Identity recognition a promising oxytocin-relevant endophenotype to stratify autism spectrum conditions

Autism Spectrum Conditions' (ASC) heterogeneity (Geschwind and State, 2015; Lai, 2015; Szatmari, 2015) poses great challenges for the discovery of causes and effective interventions. An endophenotype-based stratification approach would accelerate the translational process from discovery of novel biological markers to development of effective individualized interventions (Kapur, 2012). Prosopagnosia, the deficit in face individual identity recognition, is a promising ASC endophenotype as it is hereditable (Wilmer, 2010; Zhu, 2010), enriched in non-affected family members (Wilson, 2010), linked to ASC-relevant oxytocin polymorphisms (Skuse, 2014; Westberg, 2016) and independent from IQ (Hedley, 2011; Zhu, CB 2010).
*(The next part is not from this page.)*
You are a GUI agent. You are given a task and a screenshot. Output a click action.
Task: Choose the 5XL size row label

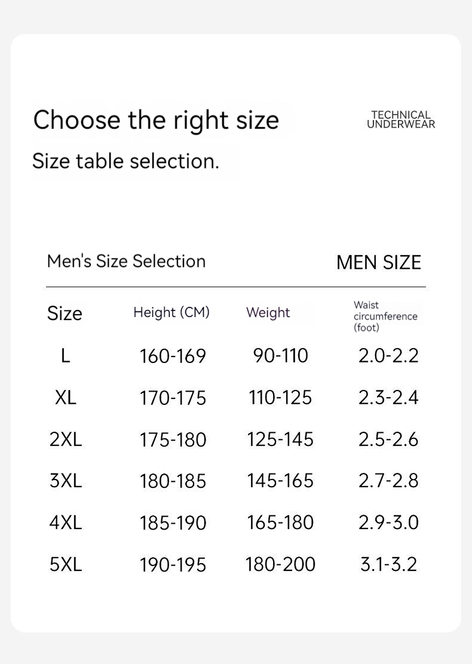(66, 564)
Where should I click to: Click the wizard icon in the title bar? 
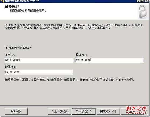(2, 1)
The oxytocin (OXT) system plays a critical role in modulating social memory (Hattori, 2015; Engelmann, 1998; Ferguson, 2000; Guzman, NN 2013). In particular, OXT administration improves social memory in mice (Ferguson, 2000; Benelli, 1995), and humans (Rimmele, 2009), and can normalize face memory in humans with developmental prosopagnosia (Bate, 2014).